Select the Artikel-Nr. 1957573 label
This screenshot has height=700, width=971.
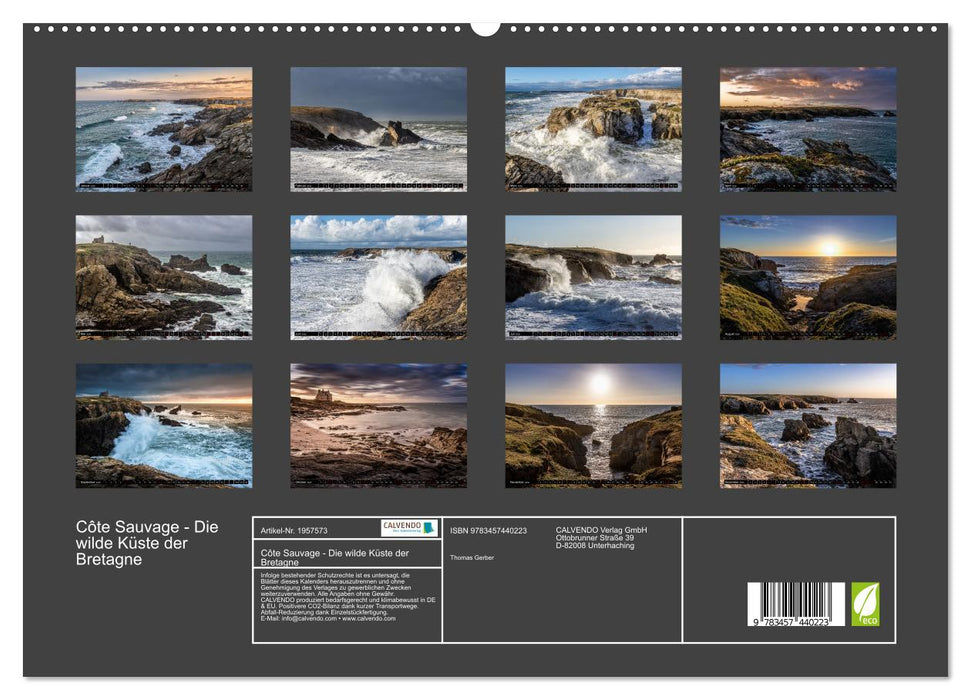[x=293, y=531]
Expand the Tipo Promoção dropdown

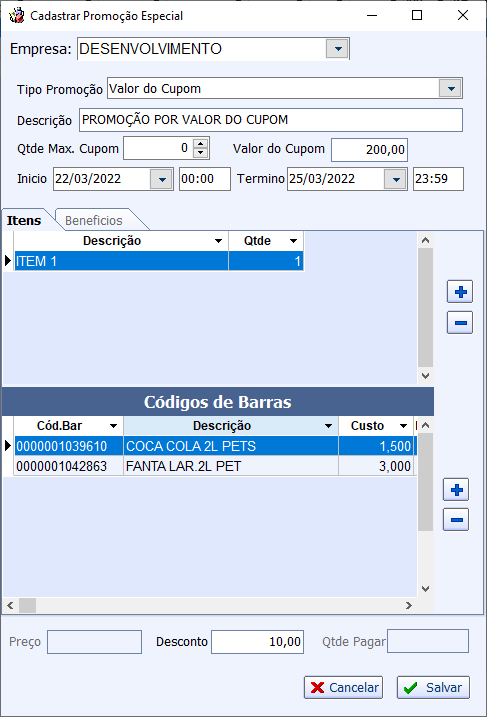(x=450, y=88)
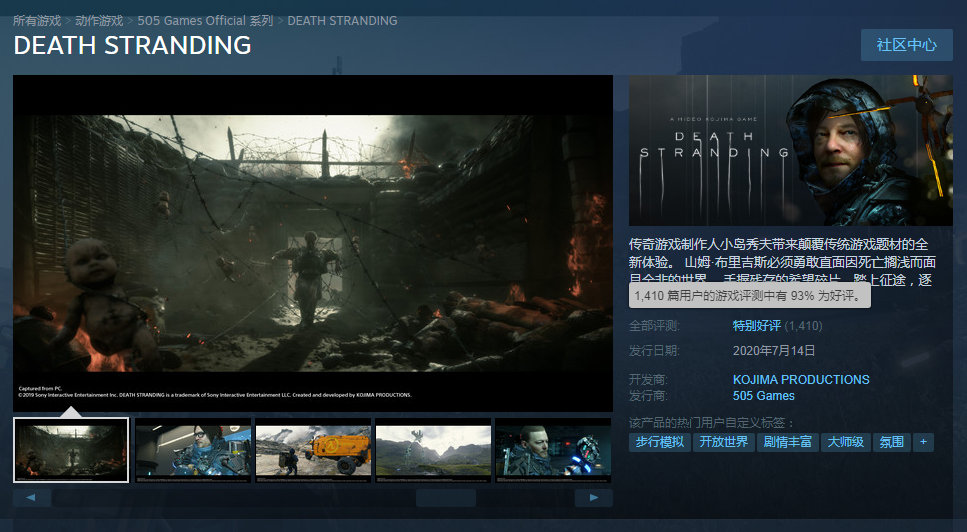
- - -
Please write out, word for word, only the lines from the one holding "This screenshot has height=700, width=971." through the end of the records above, with both end lines included and the pictures dropped.

This screenshot has height=700, width=971.
[x=293, y=531]
Expand the Tipo Promoção dropdown

(x=450, y=88)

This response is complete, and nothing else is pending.